Subgap states at ferromagnetic and spiral-ordered magnetic chains in two-dimensional superconductors. II. Topological classification

TL;DR

This paper develops a method to classify the topological phases of subgap states induced by magnetic chains in 2D superconductors, accounting for their complex spatial structure and broken translational symmetry.

Contribution

It introduces spatially varying topological Hamiltonians that accurately capture the topological properties of subgap bands in the presence of magnetic chains.

Findings

Spatially extended wave functions hinder straightforward Hamiltonian extraction.

Constructed topological Hamiltonians adapt to broken translational symmetry.
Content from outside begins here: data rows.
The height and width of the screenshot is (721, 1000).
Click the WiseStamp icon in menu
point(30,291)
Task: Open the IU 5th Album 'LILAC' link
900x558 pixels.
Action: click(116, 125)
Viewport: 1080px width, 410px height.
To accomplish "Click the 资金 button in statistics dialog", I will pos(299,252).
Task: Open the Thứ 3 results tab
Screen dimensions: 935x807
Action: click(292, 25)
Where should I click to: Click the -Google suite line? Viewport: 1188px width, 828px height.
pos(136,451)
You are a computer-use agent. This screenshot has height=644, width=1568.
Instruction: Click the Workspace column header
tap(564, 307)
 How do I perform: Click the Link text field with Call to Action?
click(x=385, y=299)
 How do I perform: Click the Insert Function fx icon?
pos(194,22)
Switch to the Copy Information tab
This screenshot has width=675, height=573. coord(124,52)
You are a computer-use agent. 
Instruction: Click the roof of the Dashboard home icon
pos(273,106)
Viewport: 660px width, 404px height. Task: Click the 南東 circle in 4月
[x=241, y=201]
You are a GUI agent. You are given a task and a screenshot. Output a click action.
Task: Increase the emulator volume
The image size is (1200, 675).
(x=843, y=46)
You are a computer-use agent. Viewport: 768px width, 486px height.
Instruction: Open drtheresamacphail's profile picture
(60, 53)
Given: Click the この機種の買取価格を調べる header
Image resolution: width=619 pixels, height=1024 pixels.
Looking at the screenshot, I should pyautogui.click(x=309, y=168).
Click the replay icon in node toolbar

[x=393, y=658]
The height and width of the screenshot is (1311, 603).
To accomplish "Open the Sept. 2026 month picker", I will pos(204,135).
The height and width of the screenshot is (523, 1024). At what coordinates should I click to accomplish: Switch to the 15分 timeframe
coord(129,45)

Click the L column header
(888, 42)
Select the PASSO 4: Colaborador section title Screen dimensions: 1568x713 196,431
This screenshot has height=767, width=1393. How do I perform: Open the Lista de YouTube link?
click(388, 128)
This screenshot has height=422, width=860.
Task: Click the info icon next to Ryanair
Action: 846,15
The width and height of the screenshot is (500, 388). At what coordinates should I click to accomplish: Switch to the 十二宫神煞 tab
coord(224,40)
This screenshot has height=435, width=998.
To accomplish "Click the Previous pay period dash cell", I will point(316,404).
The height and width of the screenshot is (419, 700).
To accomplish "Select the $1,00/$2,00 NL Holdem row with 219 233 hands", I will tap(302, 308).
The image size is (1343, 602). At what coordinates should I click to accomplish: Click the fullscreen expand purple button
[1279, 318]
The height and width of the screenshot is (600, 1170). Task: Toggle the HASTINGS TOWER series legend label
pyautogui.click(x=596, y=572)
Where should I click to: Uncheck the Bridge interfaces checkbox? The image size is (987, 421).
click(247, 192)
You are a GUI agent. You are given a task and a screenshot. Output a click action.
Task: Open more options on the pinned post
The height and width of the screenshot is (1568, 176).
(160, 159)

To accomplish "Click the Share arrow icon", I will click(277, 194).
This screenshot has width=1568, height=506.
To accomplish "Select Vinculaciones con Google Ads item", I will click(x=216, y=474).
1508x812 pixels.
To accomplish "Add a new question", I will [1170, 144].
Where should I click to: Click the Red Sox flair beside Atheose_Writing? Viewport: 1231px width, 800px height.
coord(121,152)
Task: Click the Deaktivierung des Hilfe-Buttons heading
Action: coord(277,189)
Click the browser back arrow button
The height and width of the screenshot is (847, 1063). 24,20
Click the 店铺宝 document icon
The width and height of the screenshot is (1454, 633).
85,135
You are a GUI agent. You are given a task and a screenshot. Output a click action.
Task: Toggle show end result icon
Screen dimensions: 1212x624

Transition to trivial phase characterized by zeros and poles of Green's functions.

Abstract

We investigate the topological classification of the subgap bands induced in a two-dimensional superconductor by a densely packed chain of magnetic moments with ferromagnetic or spiral alignments. The wave functions for these bands are composites of Yu-Shiba-Rusinov-type states and magnetic scattering states and have a significant spatial extension away from the magnetic moments. We show that this spatial structure prohibits a straightforward extraction of a Hamiltonian useful for the topological classification. To address the latter correctly we construct a family of spatially varying topological Hamiltonians for the subgap bands adapted for the broken translational symmetry caused by the chain. The spatial dependence in particular captures the transition to the topologically trivial bulk phase when moving away from the chain by showing how this, necessarily discontinuous, transition can be understood from an alignment of zeros with poles of Green's functions. Through the latter the topological Hamiltonians reflect a characteristic found otherwise primarily in strongly interacting systems.